You're right that the story is about needing to survive, that's exactly what I said (at least it's part of the what Aincrad arc is, anyway). But you're not right about it being about a video game.
But that's the whole ****ing premise of the show
Just because you could change to another setting and still have the same basic plot structure doesn't make it any less of it
Also, I wasn't saying that Kirito's training was a compelling plot point or anything. My point is that while the show calls it "EXP grinding" because the characters happen to be inside a game world, it's still just this show's version of "shonen anime protagonist training time skip", which is a common trope, and hence, just further demonstrates how the show REALLY isn't about video games. Kirito's EXP grinding that the show skips over is no different to how the Naruto series glossed over Naruto's three years of training between the original series and Shippuden (and he's suddenly way stronger after the time skip). It's no different to how Goku and Gohan spend years in the high gravity chamber (from their perspective), but we barely see any of this, and then suddenly, Gohan's an experienced Super Saiyan at the end of it. Nobody complains about it in those shows and accepts that it's par for the course in shonen anime, so why is it an issue here?
Comparing SAO to Shonen like Naruto is just offensive
The difference between time skips in, say, Naruto and SAO is that Naruto does it once and we know he's off to training.
SAO just throws timeskips every 3 episodes as an excuse to overpower Kirito even more and the fact he was "training" is not even known until it becomes relevant.
If SAO was a show ABOUT video game mechanics, it would have went into excruciating detail on how the different stats in the game worked, how you level them up and make the best use of them, etc. But since it's just your run of the mill shonen anime, everything is just used as an excuse to make powerful characters who get into flashy fights. Kirito's high EXP level and special dual wielding skill are literally just this show's version of Naruto having Kurama's Chakra inside him as well as his own, and his signature Rasengan technique that he can do as a result even at a young age.
That's the thing, the show doesn't go in depth because Reki doesn't even know about what he's writing.
Impossible level grinding is not compared to a physical god given a background in-universe.
A skill he himself doesn't even know how he got it and that no other player can obtain is NOT comparable to a technique we see the character learn by being taught how to do it
I would agree with you if you said that SAO could have been a better and more unique show if it DID focus on being about video game mechanics (and did so well), rather than just being a run of the mill shonen anime with "it's a VR game world" being the excuse for the characters being able to have these flashy fights in the first place. But that's not what happened, and ultimately, the show isn't very good because it poorly utilises most of the main cast, and gets to a point where the stories it tries to tell are just flat out uncomfortable. Issues with the mechanics and whether or not people would play a game like SAO, are tertiary at best and mostly be written off with "people like bad video games, subjectivity is a thing", or "SAO is a game that lets you live and walk when you otherwise can't, or make love with your ideal girl or actual girlfriend when you are otherwise an anti-social otaku". Even if SAO and the other VR games were badly designed as traditional video games, there are still plenty of reasons people might play them.
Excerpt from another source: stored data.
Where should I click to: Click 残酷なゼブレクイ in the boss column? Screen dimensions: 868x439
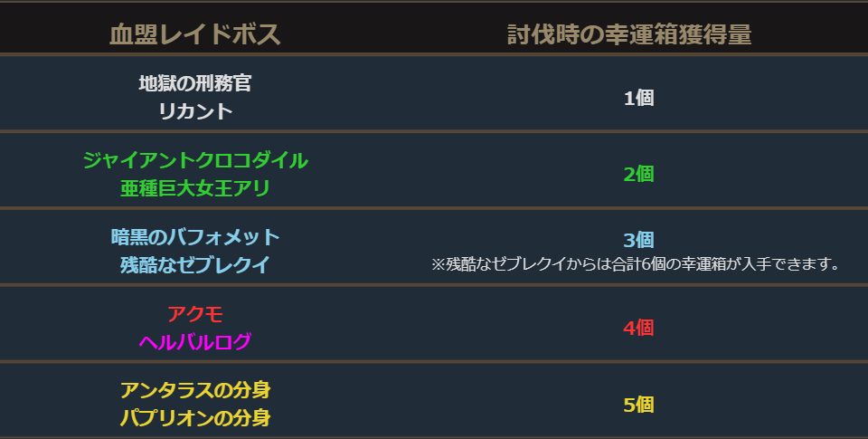click(x=195, y=265)
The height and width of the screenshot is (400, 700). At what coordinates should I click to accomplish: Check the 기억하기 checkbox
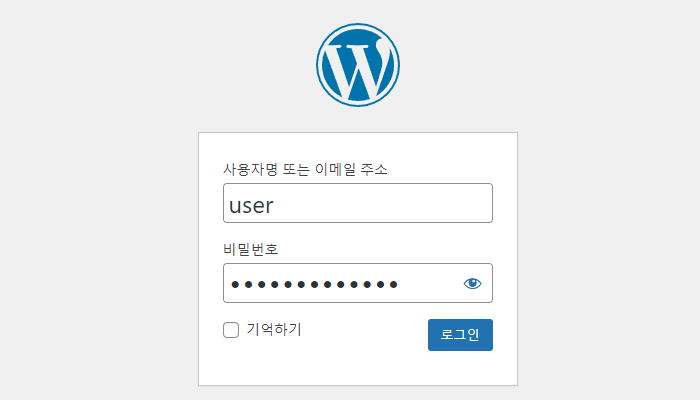tap(231, 330)
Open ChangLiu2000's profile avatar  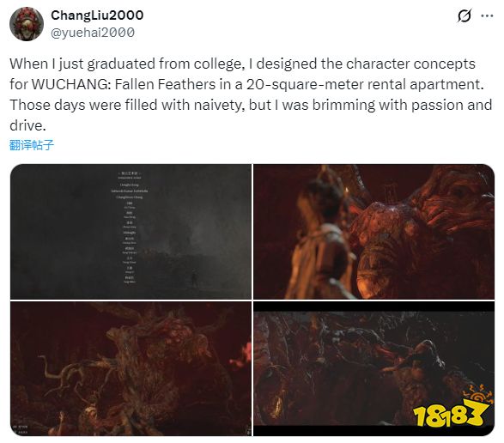coord(27,24)
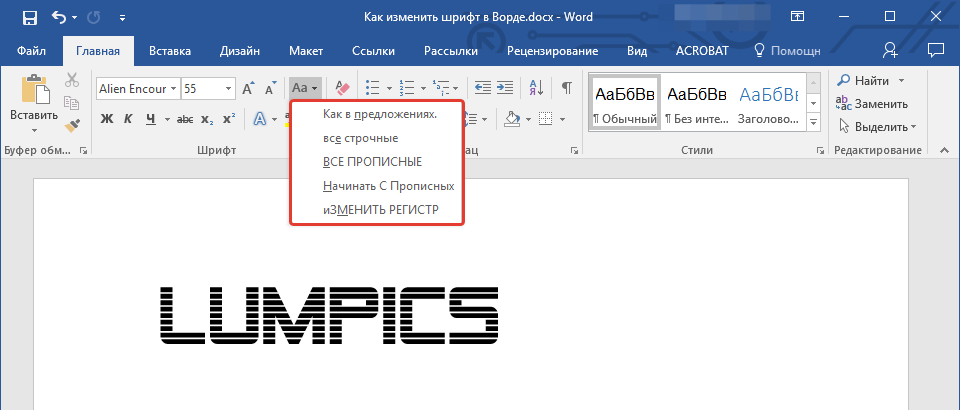960x410 pixels.
Task: Click the Cut scissors icon
Action: (x=72, y=81)
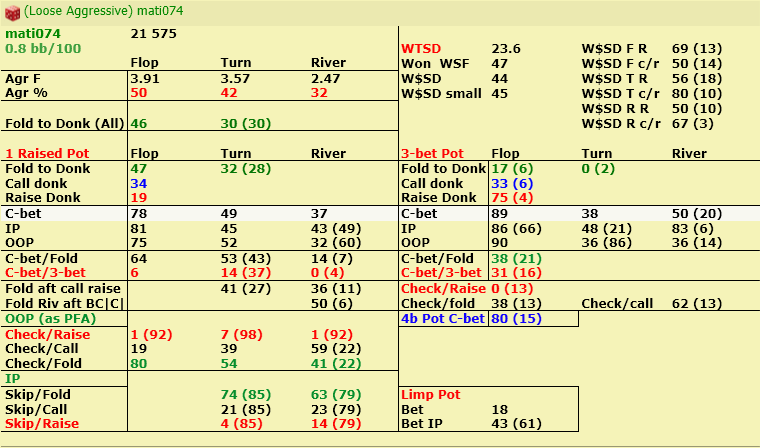
Task: Click the Bet IP value 43 (61)
Action: click(516, 423)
There's a multitude of ways to make SAO better, that's just anither one in the list
It being a bad game does matter because it breaks a viewer's suspension of disbelief, the social aspect doesn't matter when things like Pokemon Go have proven that, eventually, people will give up on it and move on
And even so, not everyone who watches this show is well versed in MMO mechanics. Hell, I'm willing to bet most of it's audience isn't. That is just another reason why the game mechanics are so tertiary to the show.
Most of them are not even specific to MMOs.
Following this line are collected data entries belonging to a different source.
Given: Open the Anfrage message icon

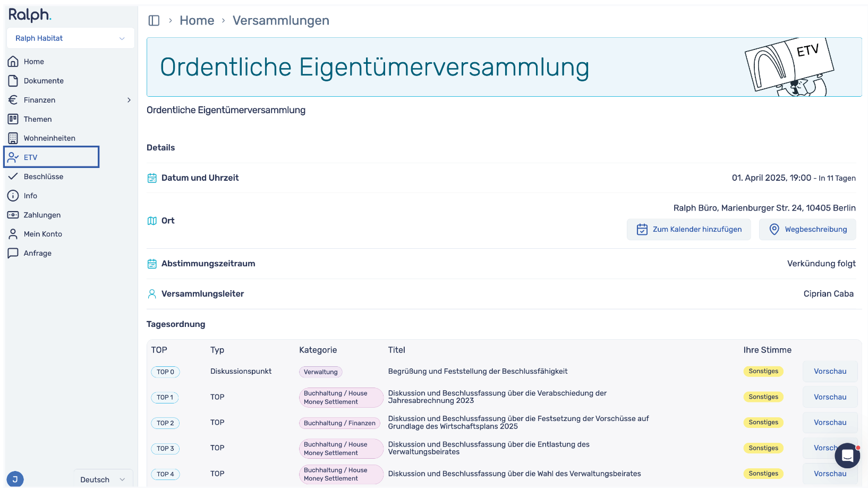Looking at the screenshot, I should point(13,253).
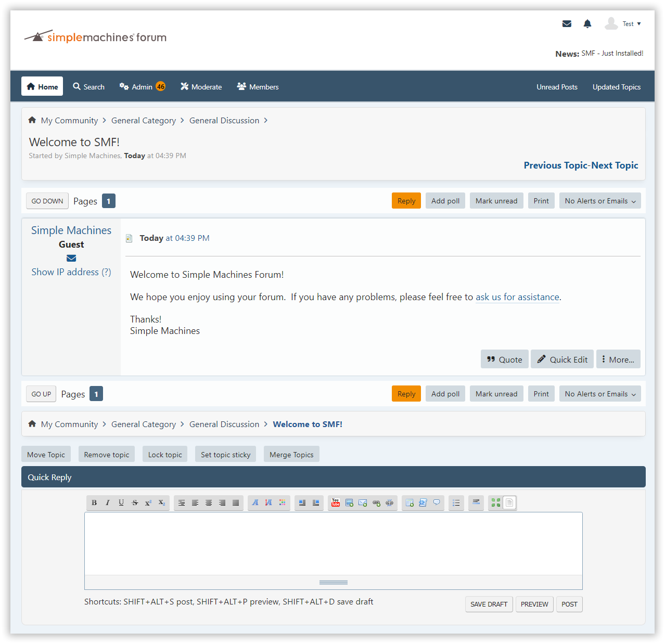Open the alerts bell icon
Screen dimensions: 665x644
[587, 24]
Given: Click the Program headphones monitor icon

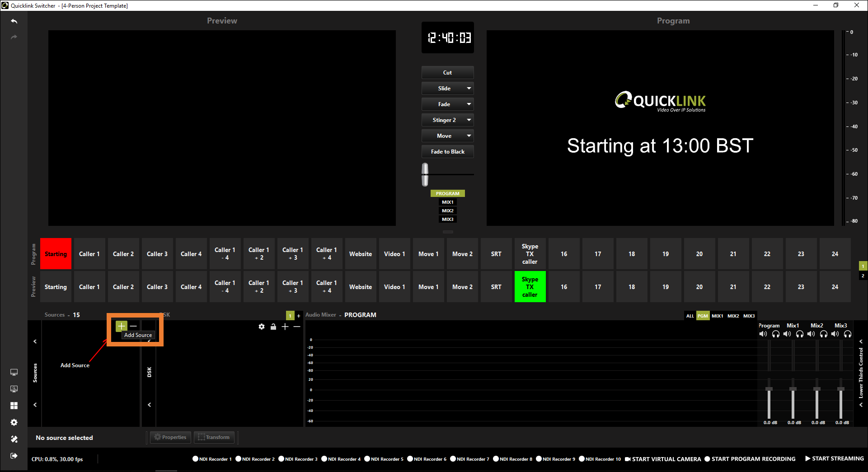Looking at the screenshot, I should point(776,334).
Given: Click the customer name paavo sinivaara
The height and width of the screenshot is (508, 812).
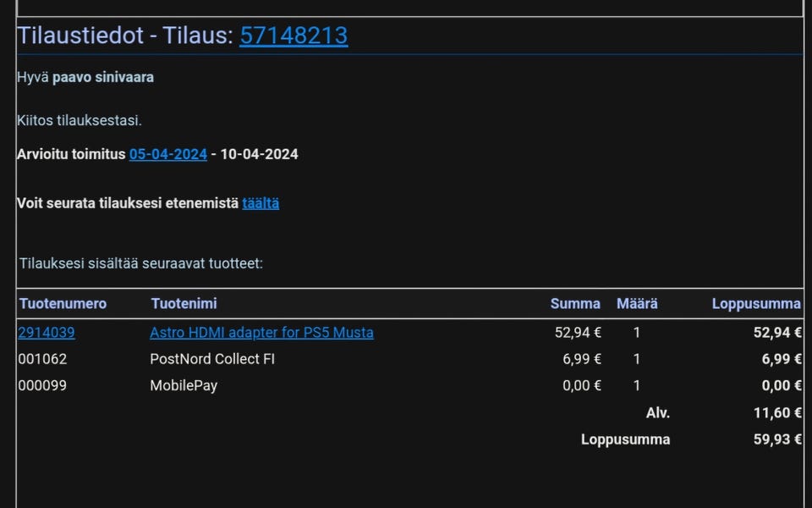Looking at the screenshot, I should point(103,77).
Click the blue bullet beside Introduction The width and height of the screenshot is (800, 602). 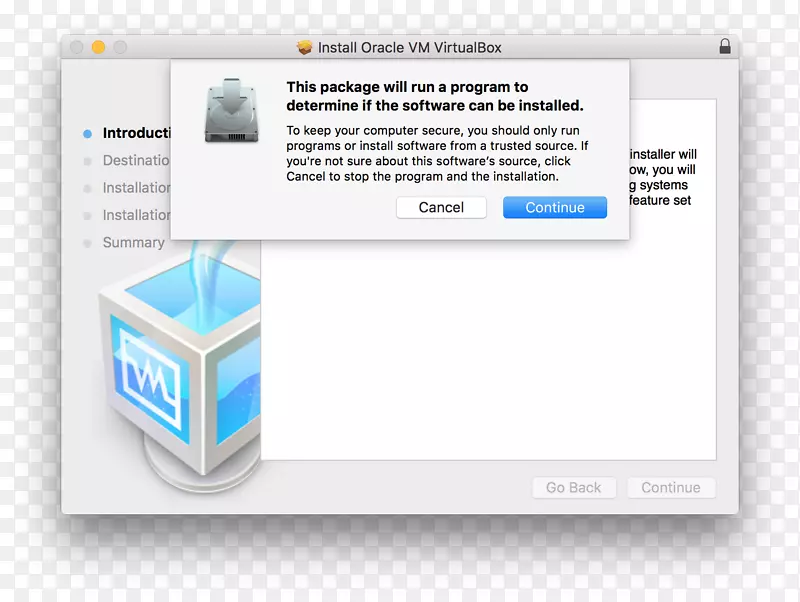click(88, 133)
Anyone thst has played a game can realise the stupid bull**** that's just bad game design
Man, I should go back to watching that because I hear the second season is even better than the first.
Also, thanks for bringing that up so this doesn't seem to come out of nowhere: Log Horizon is great, it takes the whole "trapped in a MMO" and actually works with it and focuses more on the "how to live inside the game" because it takes the death thing in the total opposite way of SAO, as in, you come back if you're killed, meaning everyone has to learn how to live in it as death is not an option.
And the main characters ARE overpowered but that's justifiable since, well, they're a bunch of nerds who have been playing said MMO for god knows how long and are all capped.